SINOPSE Enquanto Hector Guzman se encontra em estado de coma, o seu império definha lentamente. Aron Geisler, o seu braço direito, esforça-se para manter o barco à superfície. Sophie Brinkmann está dominada e é usada para manipular os parceiros de negócio e inimigos, levando-os a pensar que está tudo sob controlo… Mas essa não é a realidade. Quando o irmão de Hector é assassinado em Biarritz, Sophie acha que pode impedir que uma série de acontecimentos sejam desencadeados. Mas uma boa decisão leva a um resultado errado… terrivelmente errado. Sophie torna-se peão num jogo com regras que desconhece, onde a lealdade e a amizade não têm lugar. Indefesa e sozinha num mundo onde reina a mentira e a violência desmedida, tudo em que acreditava e que a definia, parece-lhe sem sentido.
PRIMEIRAS PÁGINAS Disponíveis através desta ligação.

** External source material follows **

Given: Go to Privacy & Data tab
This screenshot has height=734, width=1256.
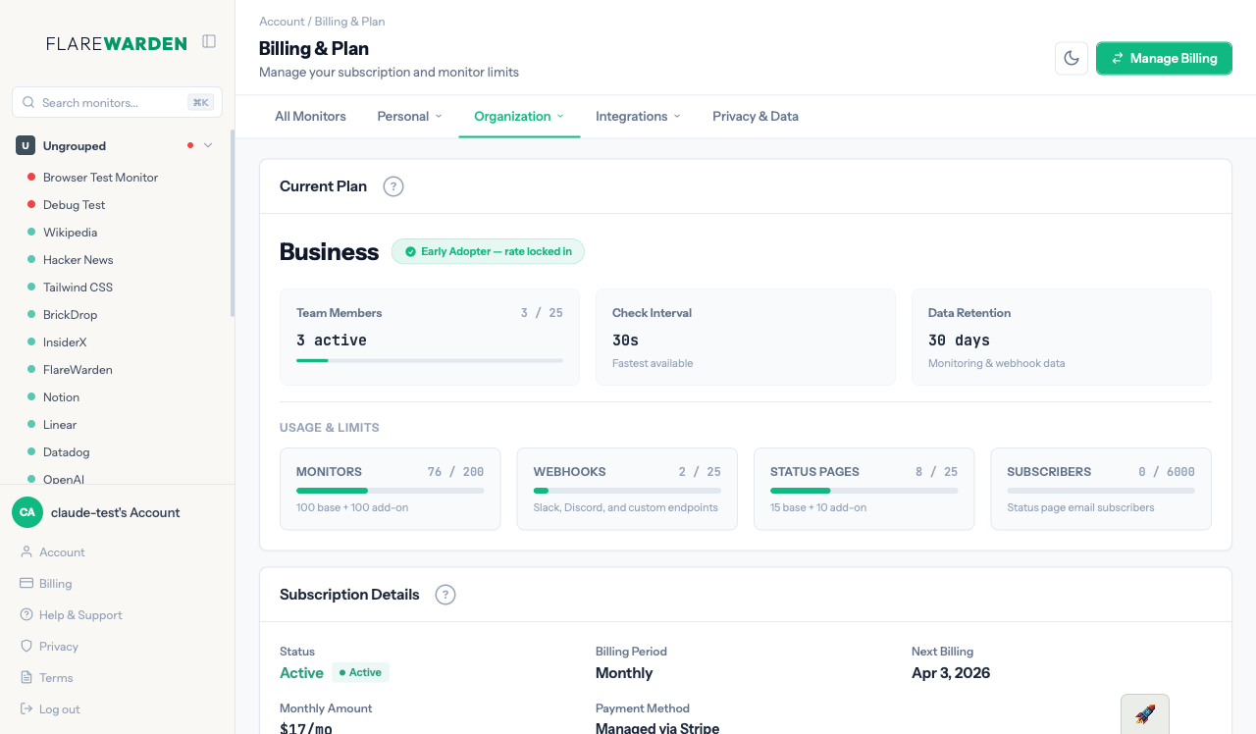Looking at the screenshot, I should coord(755,116).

O AUTOR Alexander Söderberg nasceu e cresceu em Estocolmo. Trabalhou para a televisão sueca como argumentista, tendo adaptado, entre outras, obras de Camilla Läckberg. Vive atualmente no campo, no Sul da Suécia, com a mulher, três filhos e um labrador. A trilogia Brinkmann, cujo primeiro título O Amigo Andaluz já se encontra publicado pela Porto Editora, tem os direitos de publicação vendidos para 35 países.
O AMIGO ANDALUZ Sophie Brinkmann é uma viúva que leva uma vida tranquila nos subúrbios de Estocolmo até conhecer Hector Guzman, um homem sofisticado e elegante. Ela não faz ideia de que sob o charme daquele homem se esconde algo sinistro. Hector é o cabecilha de uma organização criminosa. Ele está habituado a obter tudo o que quer, e o que ele agora quer é aniquilar os seus rivais. Antes de se aperceber do verdadeiro mundo em que Hector se move, Sophie vê-se enredada numa implacável teia. Com a casa sob vigilância e a família em risco, em quem poderá ela confiar, quando a própria polícia é tão perigosa quanto os criminosos?

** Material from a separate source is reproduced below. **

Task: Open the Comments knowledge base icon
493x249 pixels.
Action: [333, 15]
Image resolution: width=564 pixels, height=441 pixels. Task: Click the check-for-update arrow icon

Neste primeiro volume da trilogia Brinkmann, Alexander Söderberg presenteia-nos com um magnífico romance sobre o mundo sórdido do tráfico de armas e droga, dando-nos ao mesmo tempo um retrato magistral da fragilidade humana.
IMPRENSA
Um romance de suspense muito bem escrito – a linguagem tem ritmo e seduz logo no início. Um puro prazer a leitura deste livro e um excelente entretenimento.
Bognørden (Dinamarca)
A encenação está perfeita. Temos sequestros, tiroteios e encontros levados a cabo em locais espalhados por todo o mundo. A trama é excitante e muito bem contada.